Seperti yang telah saya singgung sebelumnya, kesuluruhan Reside adalah parade jumpscare yang sepertinya harus dilakukan masing-masing karakternya (terkecuali Dej). Ketika salah satu karakter kerasukan, tak lama kemudian karakter lainnya kerasukan. Siklus tersebut saling bergantian dan lebih parahnya lagi berulang. Alhasil, sulit menemukan sebuah substansi utama dalam film ini selain dipaksa mendengarkan voice-over bernada lirih seputar maksud dan tujuan roh yang menolak sepenuhnya untuk memudar.


Dalam penerapannya, Sasanatieng menerapkan segala kegilaan horor yang sesekali menyentuh ranah gore. Meski itu berarti penampakan karakternya yang sebatas menampilkan aksi yang ditangkap lewat kamera patah-patah pula mengandalkan sepenuhnya terhadp extreme soflens. Tak lebih. Pun beberapa pelakonnya kentara tampil kurang natural dan tak nyaman memainkan ragam gerakan meloncat, menjambak, hingga kayang sekalipun. Singkatnya, Reside banyak tampil konyol ketimbang menakutkan.


Ada sebuah intensi mengenai metafora terhadap pohon yang sempat ditampilkan lewat salah satu karakternya yang berujung pada sebuah kegagalan akibat ketiadaan penjelasan dan pada akhirnya sengaja dijelaskan. Ini tentu mengurangi kenikmatan akan sebuah pemahaman yang seharusny bisa penonton pahami sendiri. Pemahaman tersebut berujung melukai narasi pula mencederai twist.


Twist-nya sendiri tampil generik. Jika anda adalah penikmat tontonan nge-twist, sedari film bergulir, mudah untuk menyimpulkan bahwa salah satu karakter adalah yang dipilih untuk dihidupkan kembali. Pun, menjelang akhir Reside mengejawantahkan sebuah latar belakang cerita yang telah usang, yang kini formulanya kerap dipakai untuk FTV daripada rilisan film yang ditujukan untuk bioskop.

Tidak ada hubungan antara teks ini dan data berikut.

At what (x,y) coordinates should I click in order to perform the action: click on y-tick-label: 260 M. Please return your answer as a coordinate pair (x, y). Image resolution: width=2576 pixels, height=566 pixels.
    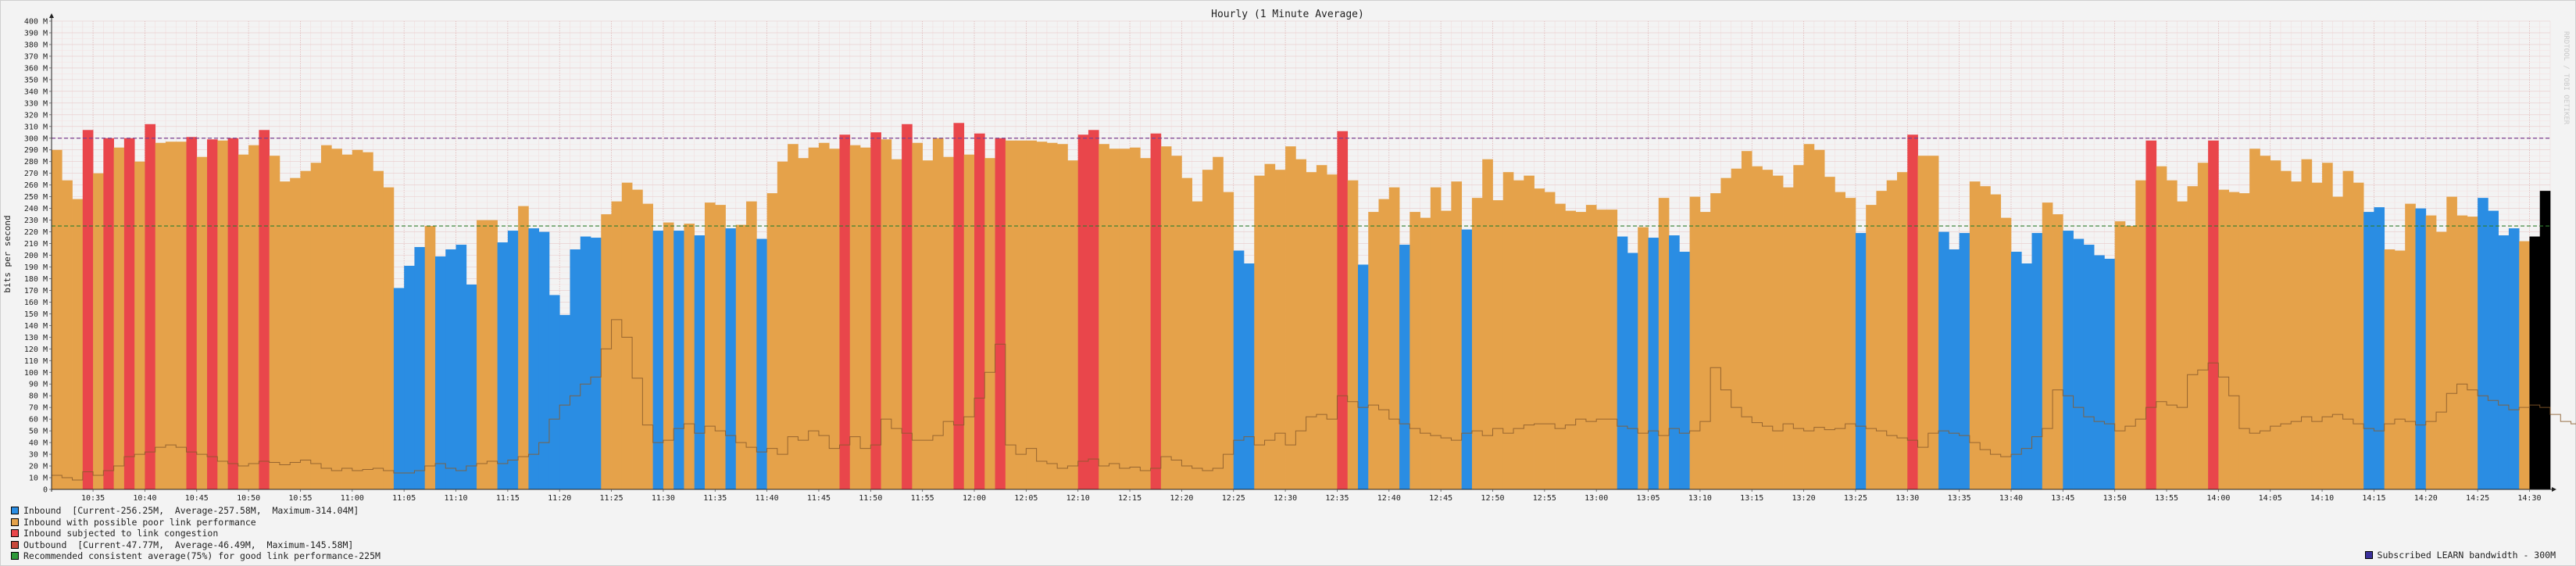
    Looking at the image, I should click on (36, 186).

Reside adalah reuni bagi Ananda Everingham dan Natthaweeranuch Thongmee, dua pelakon utama untuk salah satu film horor terbaik buatan Thailand, Shutter (2004). Keduanya memainkan karakter bertolak belakang yang sayang kurang dikembangkan. Sebatas dijadikan karakter yang hanya berfungsi ketika twist ditampilkan tanpa sebelumnya diberikan kepentingan. Keduanya patut mendapat peran yang lebih superior, ketimbang harus terjebak pada pola ngalor.